THINGS TO DO.
A - Translate this sentence from the offline RL excerpt below into Spanish: "This shows the effectiveness of value learning in SQL and EQL."
B - Write the next part of the offline RL excerpt below, picking up right after its last sentence.

begin TEXT EXTRACT

We present empirical evaluations of SQL and EQL in this section. We first evaluate SQL and EQL against other baseline algorithms on benchmark offline RL datasets. We then show the benefits of sparsity introduced in SQL and EQL by comparing them with IQL in noisy data regimes. We finally show the robustness of SQL and EQL by comparing them with CQL in small data regimes.

5.1. BENCHMARK DATASETS

We first evaluate our approach on D4RL datasets (Fu et al., 2020) . It is worth mentioning that Antmaze and Kitchen datasets include few or no near-optimal trajectories, and highly require learning a value function to obtain effective policies via "stitching". We compare SQL with prior state-of-the-art offline RL methods, including BC (Pomerleau, 1989), 10%BC (Chen et al., 2021) , BCQ (Fujimoto et al., 2018) , DT (Chen et al., 2021) , TD3+BC (Fujimoto & Gu, 2021) , One-step RL (Brandfonbrener et al., 2021) , CQL (Kumar et al., 2020) , and IQL (Kostrikov et al., 2021a) . Aggregated results are displayed in Table 1 . In MuJoCo tasks, where performance is already saturated, SQL and EQL show competitive results to the best performance of prior methods. In more challenging AntMaze and Kitchen tasks, SQL and EQL outperform all other baselines by a large margin. This shows the effectiveness of value learning in SQL and EQL. We show learning curves and performance profiles generated by the rliable library (Agarwal et al., 2021) in Appendix D. We then compare our approach with other baselines on high-dimensional image-based Atari datasets in RL Unplugged (Gulcehre et al., 2020) . Our approach also achieves superior performance on these datasets, we show aggregated results, performance profiles and experimental details in Appendix D. In this section, we try to validate our hypothesis that the sparsity term our algorithm introduced in learning the value function will benefit when the datasets contain a large portion of noisy transitions. To do so, we make a "mixed" dataset by combining random datasets and expert dataset with different expert ratios. We test the performance of SQL, EQL and IQL under different mixing ratios in Fig. 1 . It is shown that SQL and EQL outperforms IQL under all settings. The performance of IQL is vulnerable to the expert ratio, it has a sharp decrease from 30% to 1% while SQL and EQL still retain the expert performance. For example, in walker2d, SQL and EQL reaches near 100 performance when the expert ratio is only 5%; in halfcheetah, IQL is affected even with a high expert ratio (30%). In this section, we try to explore the benefits of in-sample learning over out-of-sample learning.

end TEXT EXTRACT
begin LISTED RECORDS

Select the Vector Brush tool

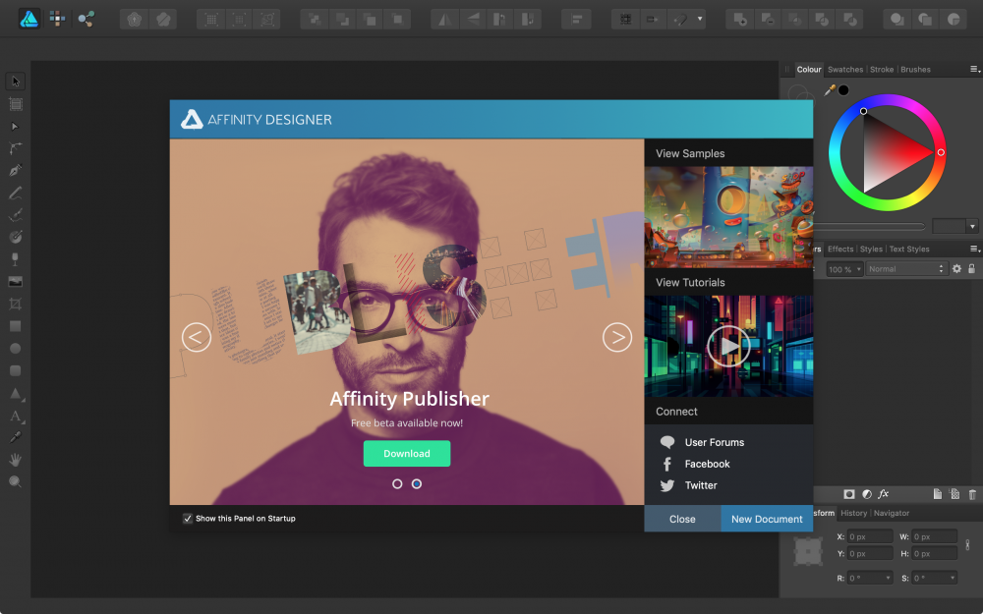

end LISTED RECORDS
begin LISTED RECORDS

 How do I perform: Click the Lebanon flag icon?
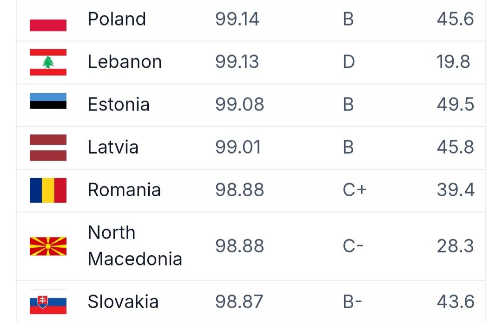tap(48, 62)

end LISTED RECORDS
begin LISTED RECORDS

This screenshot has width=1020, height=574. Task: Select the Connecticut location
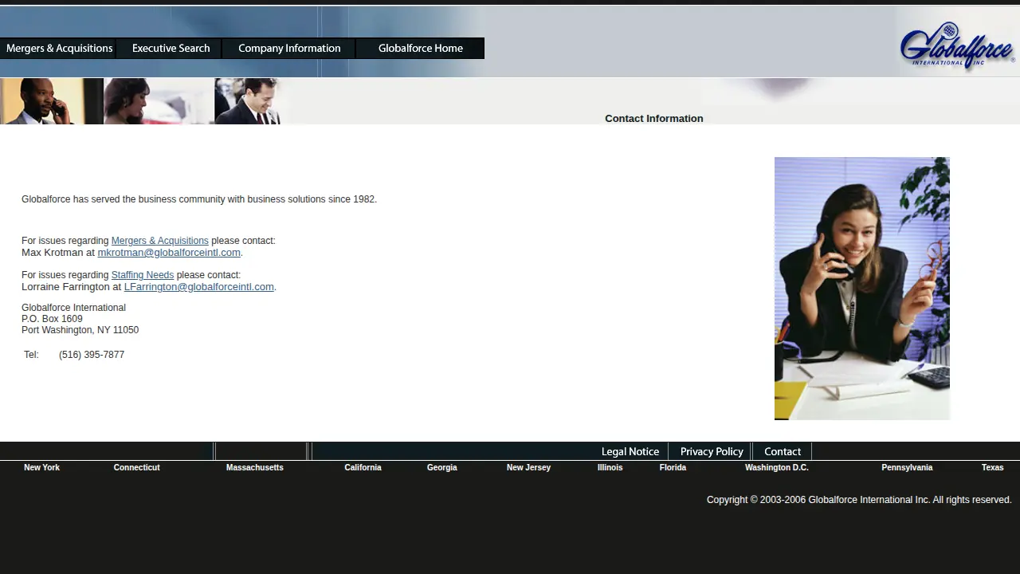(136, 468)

end LISTED RECORDS

RESPONSES.
A - Esto muestra la eficacia del aprendizaje de valores en SQL y EQL.

B -
5.3. SMALL DATA REGIME

We are interested to see whether in-sample learning brings more robustness than out-of-sample learning when the dataset size is small or the dataset diversity of some states is small, which are challenges one might encounter when using offline RL algorithms on real-world data. To do so, we make custom datasets by discarding some transitions in the AntMaze datasets. For each transition, the closer it is to the target location, the higher probability it will be discarded from the dataset. This simulates the scenarios (i.e., robotic manipulation) where the dataset is fewer and has limited state coverage near the target location because the (stochastic) data generation policies maybe not be successful and are more determined when they get closer to the target location (Kumar et al., 2022) . We use a hyperparameter to control the discarding ratio and build three new tasks: Easy, Medium and Hard, with dataset becomes smaller. For details please refer to Appendix D. We compare SQL with CQL as they use the same inherent value regularization but SQL uses in-sample learning while CQL uses out-of-sample learning, We demonstrate the final normalized return (NR) during evaluation and the mean squared Bellman error (BE) during training in Table 2 . It is shown that CQL has a significant performance drop when the difficulty of tasks increases, and the Bellman error also exponentially grows up, indicating that the value extrapolation error becomes large in small data regimes. SQL and EQL remain a stable yet good performance under all difficulties, the Bellman error of SQL is much smaller than that of CQL. This justifies the benefits of in-sample learning, i.e., it avoids erroneous value estimation by using only dataset samples while still allowing in-sample generalization to obtain a good performance.

6. CONCLUSIONS AND FUTURE WORK

In this paper, we propose a general Implicit Value Regularization framework, which builds the bridge between behavior regularized and in-sample learning methods in offline RL. Based on this framework, we propose two practical algorithms, which use the same value regularization in existing works, but in a complete in-sample manner. We verify the effectiveness of our algorithms on both the D4RL benchmark and customed noisy and small data regimes by comparing it with different baselines. One future work is to scale our proposed framework to online RL or offline imitaiton learning (Li et al., 2023a) . Another future work is, instead of only constraining action distribution, constraining the state-action distribution between d π and d D as considered in Nachum et al. (2019) .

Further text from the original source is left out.